W następstwie powyższych ustaleń Sąd Okręgowy zważył, że w rozpoznawanej sprawie powódki domagały się odszkodowania na podstawie art. 129 ust. 2 oraz art. 136 ust. 3 w zw. z art. 129 ust. 2 ustawy Prawo ochrony środowiska wywodząc swoje roszczenia z faktu utworzenia obszaru ograniczonego użytkowania na terenie gminy B. na mocy uchwały Sejmiku Województwa (...) nr (...) z 9 lutego 2010 r. w sprawie utworzenia obszaru ograniczonego użytkowania lotniska wojskowego Ł. ( Dz. U. Woj. (...). Nr 2010.88.689 z 7 czerwca 2010 r. ), która weszła w życie z dniem 13 kwietnia 2010 r. Jak ustalono na podstawie załącznika do uchwały - stanowiącego wykaz działek włączonych do poszczególnych podobszarów, nieruchomość powódek leży w granicach obszaru ograniczonego użytkowania, podobszarze A, ( z wyjątkiem niezabudowanej działki (...) ).

Sąd wyjaśnił, że nie budziła wątpliwości w niniejszej sprawie kwestia czynnej i biernej legitymacji procesowej stron tego sporu. Potwierdzeniem czynnej legitymacji procesowej powódek w procesie był odpis zwykły księgi wieczystej, prowadzonej dla opisanej wyżej nieruchomości, załączony do akt sprawy już przy pozwie.

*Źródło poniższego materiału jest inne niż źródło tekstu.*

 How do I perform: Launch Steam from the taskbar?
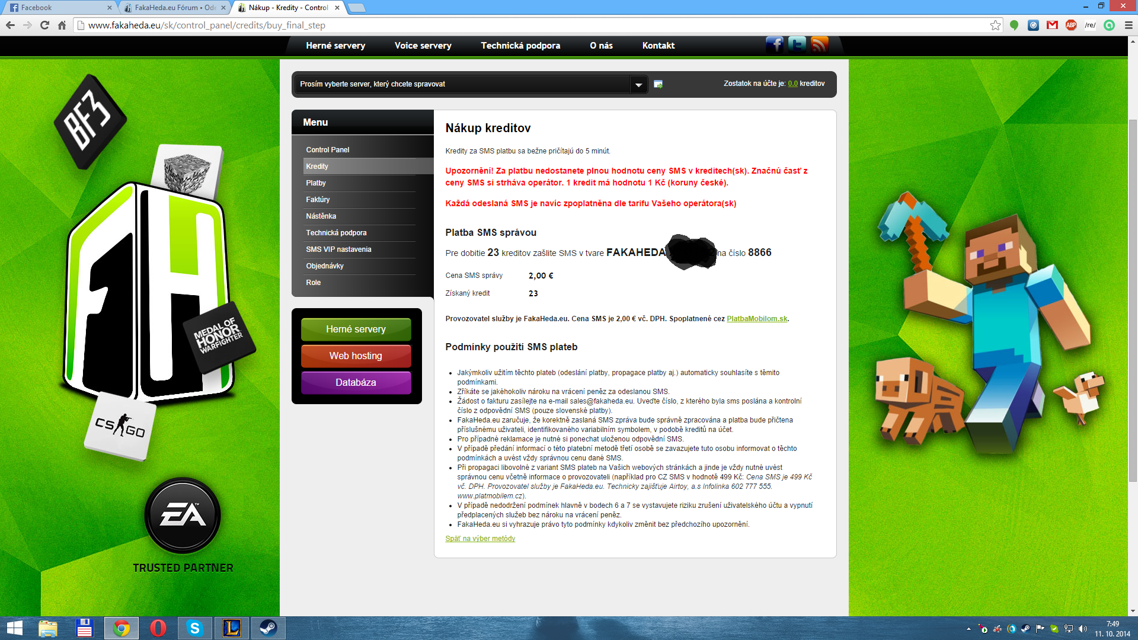(268, 628)
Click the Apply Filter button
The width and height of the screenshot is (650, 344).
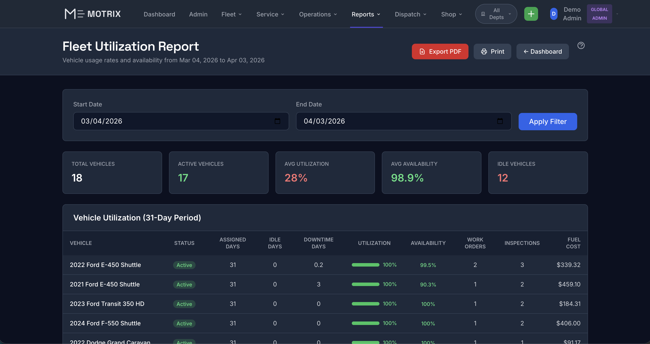[548, 121]

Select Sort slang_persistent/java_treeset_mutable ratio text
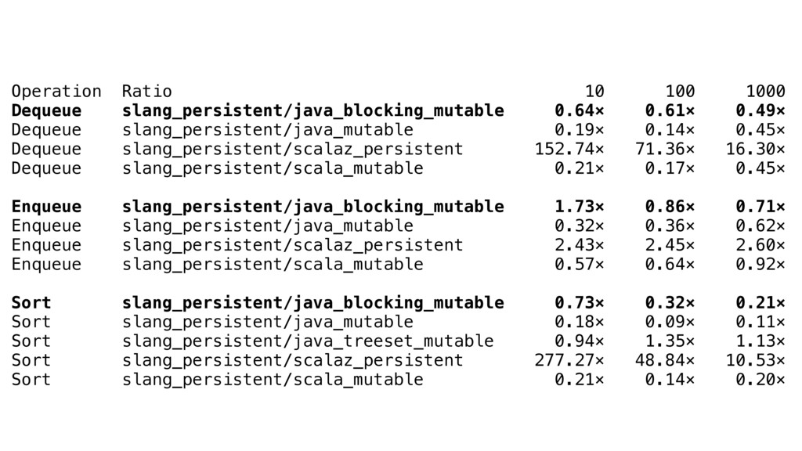[308, 341]
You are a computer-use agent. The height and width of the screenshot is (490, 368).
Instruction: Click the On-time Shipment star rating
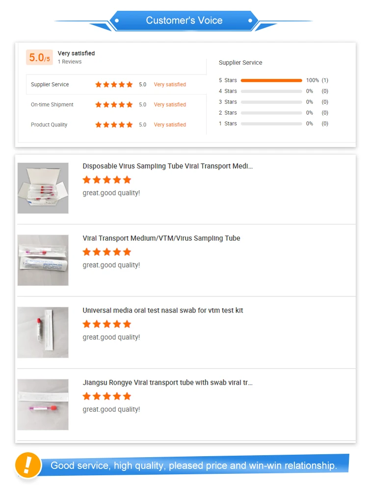(x=114, y=105)
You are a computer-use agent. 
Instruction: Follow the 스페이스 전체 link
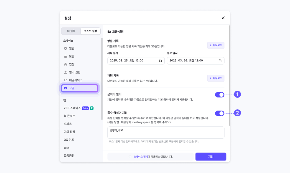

W ocenie Sądu Okręgowego, nie budziło ponadto wątpliwości dochowanie przez powódki dwuletniego terminu do wytoczenia powództwa, określonego w art. 129 ust. 4 ustawy Prawo ochrony środowiska ( t.j. opubl. Dz. U. 2013 r., poz. 1232, dalej także jako u.p.o.ś.). Nieruchomość należąca do powódek znajduje się w obszarze ograniczonego użytkowania od daty wejścia w życie uchwały Sejmiku z 9 lutego 2010 r. tj. od dnia 13 kwietnia 2010 r. Powódki wniosły pozew w dniu 7 lutego 2012 r., dochowując tym samym dwuletniego terminu, który biegł od dnia 13 kwietnia 2010 r. - wg art. 129 ust. 4 u.p.o.ś. Ustawodawca zastrzegł dwuletni termin zawity wskazując na konieczność wystąpienia w tym czasie z roszczeniem odszkodowawczym. Wytoczenie powództwa, bez wątpienia, jest formą realizacji prawa do wystąpienia z roszczeniem i dla realizacji tego prawa nie jest wymagane uprzednie zgłoszenie roszczenia drugiej stronie. Ustawodawca nie przewidział w tej kwestii czasowej niedopuszczalności drogi sądowej, ( podobnie Sąd Apelacyjny w Łodzi w orzeczeniu z 26.02.2013 I ACa 1366/12).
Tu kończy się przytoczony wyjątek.